Ce n’est pas très honorable pour la France, certes. Maintenant, pour le Marocain diplômé, je pense qu’il aura quoi faire dans son pays. Evidemment, l’expérience sert beaucoup, mais je crois que le savoir qu’il acquiert à l’étranger est très important. C’est finalement peut-être une aubaine pour le Maroc. Cependant, la plupart des cadres, quand ils séjournent plus de 5 ans en France, prennent goût à la vie là-bas et ne veulent plus rentrer. Disons, en tout cas, que le Marocain est toujours le bienvenu chez lui.

Mais est-ce que la conjoncture économique actuelle du pays le permet ?

C’est à ces jeunes-là de venir changer la conjoncture actuelle. On les a envoyés là bas, les parents ont payé très cher leur éducation, l’Etat a déboursé de l’argent pour les former. Nous n’attendons pas d’eux qu’ils viennent pour prendre une monture que nous leur aurions préparée ; c’est à eux de préparer leur monture et je crois qu’ils en sont capables.

Que pensez-vous de l’affaire Charlie Hebdo ?

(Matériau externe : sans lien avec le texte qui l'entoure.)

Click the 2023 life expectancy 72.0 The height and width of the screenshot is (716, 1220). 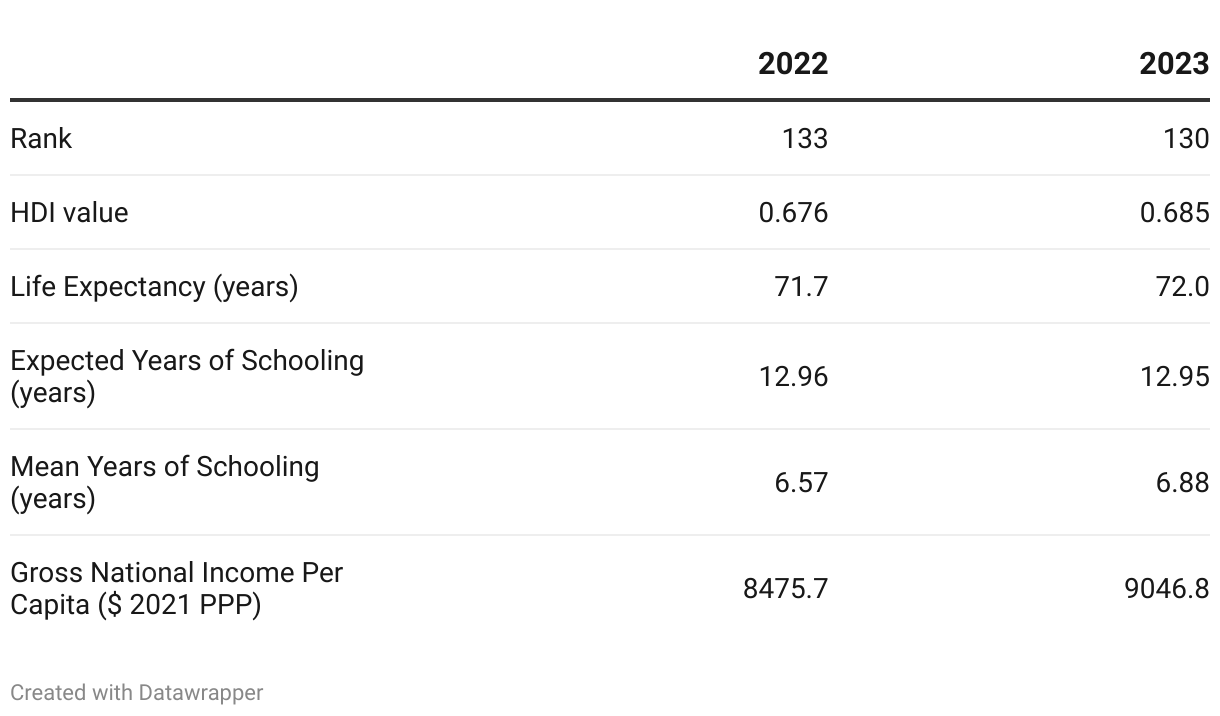click(x=1182, y=287)
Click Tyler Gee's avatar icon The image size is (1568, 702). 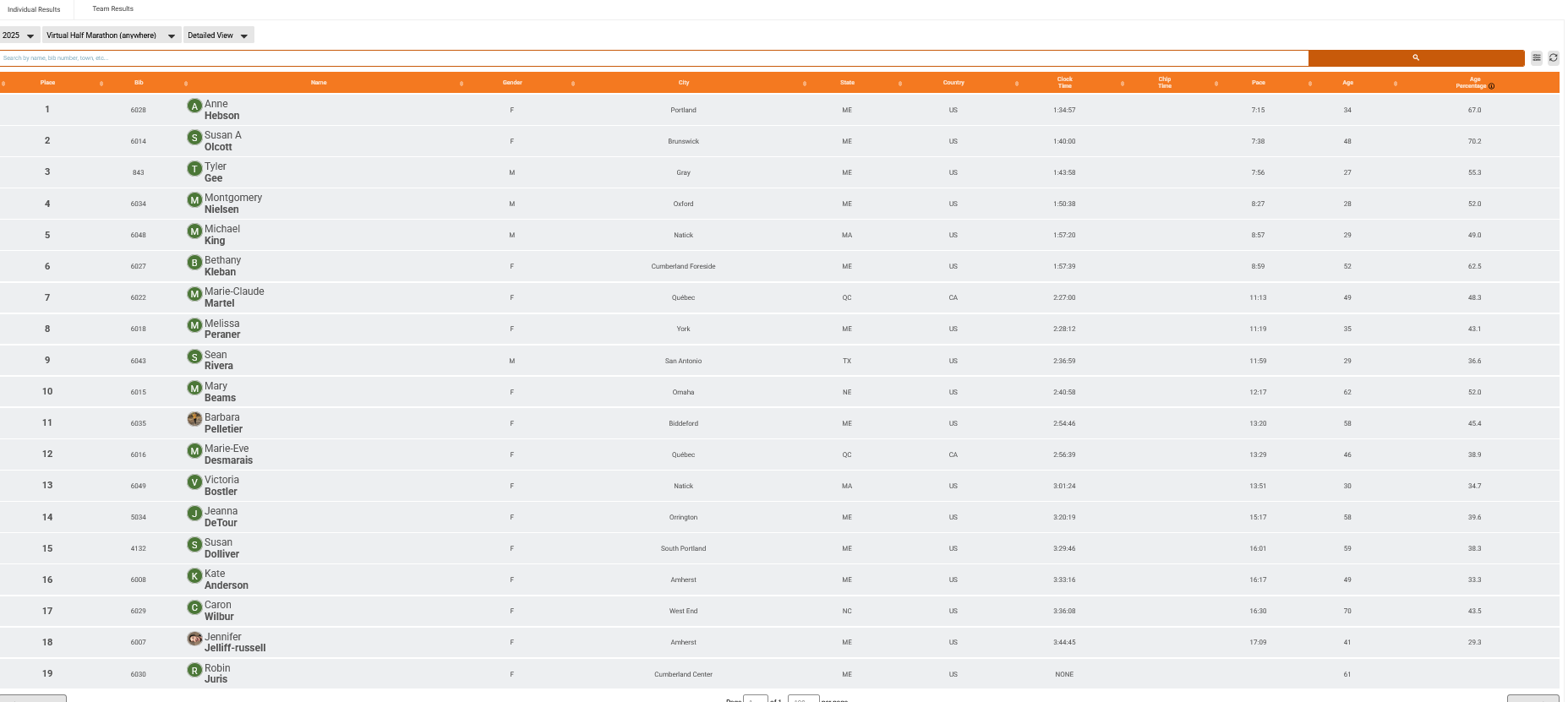(194, 168)
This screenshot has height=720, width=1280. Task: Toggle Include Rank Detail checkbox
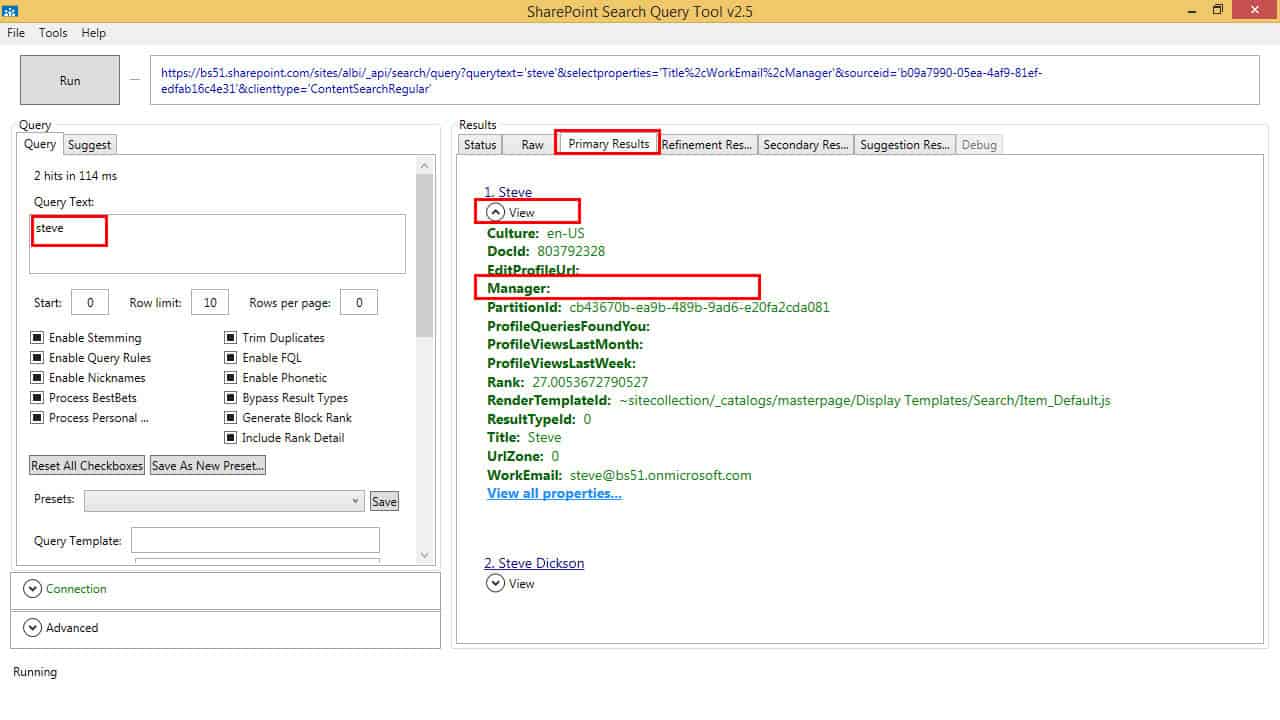[x=231, y=438]

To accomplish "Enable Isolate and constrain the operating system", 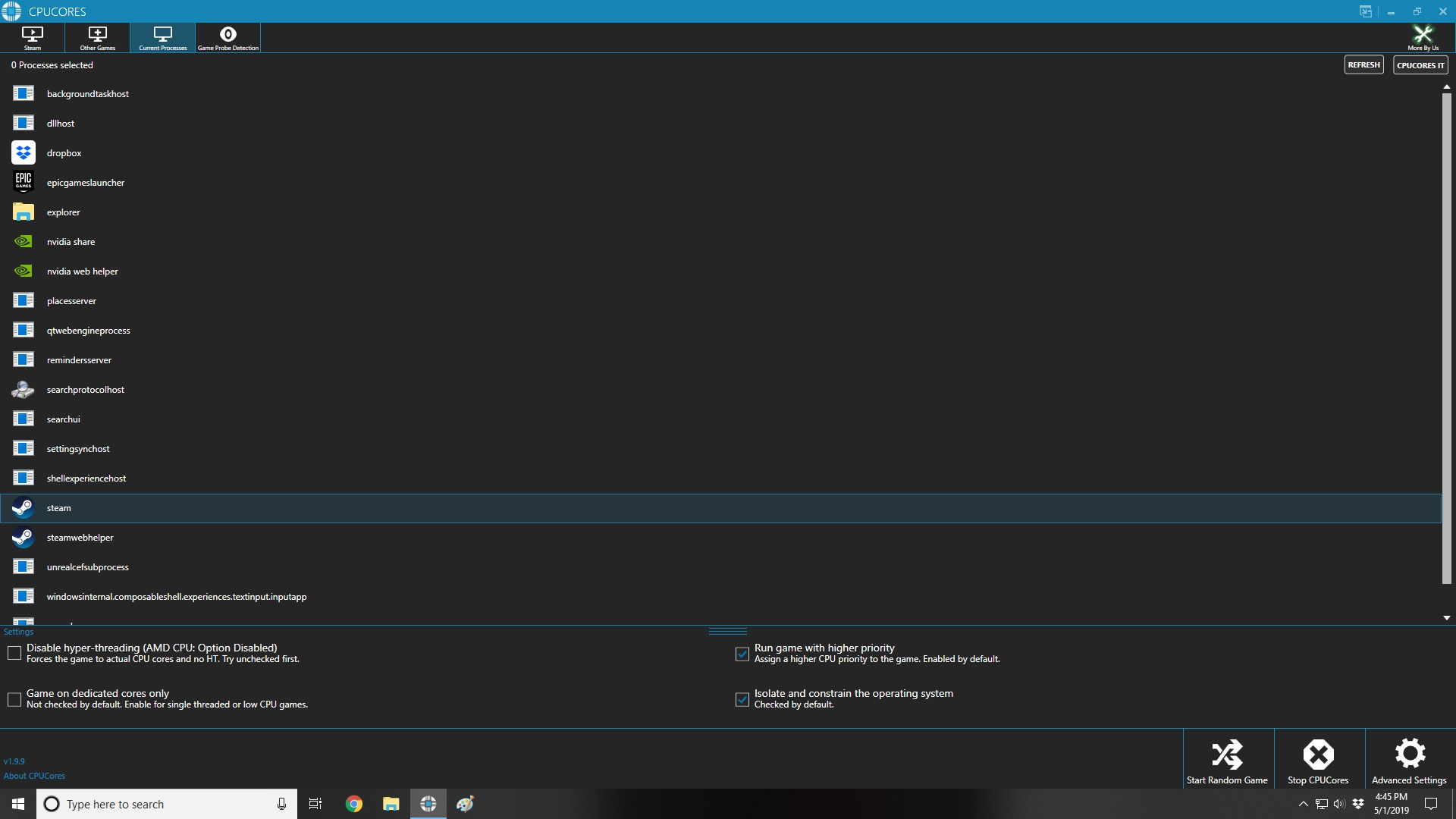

Je suis absolument contre la violence. Evidemment, je ne cautionne pas ce qu’a fait le journal. C’est absolument condamnable de toucher les gens dans leurs croyances. J’invite à ce titre les journalistes français à respecter les gens, même s’ils sont minoritaires. Mais je suis désolé pour l’acte qui a été commis. Les réactions violentes n’ont jamais été une solution.

Y a-t-il des coalitions qui se préparent pour le PJD ?

Bien sûr ! Nous nous sentons plus proches de la Koutla que du G8, mais ce sont là des décisions qu’on prendra après les élections, pas avant.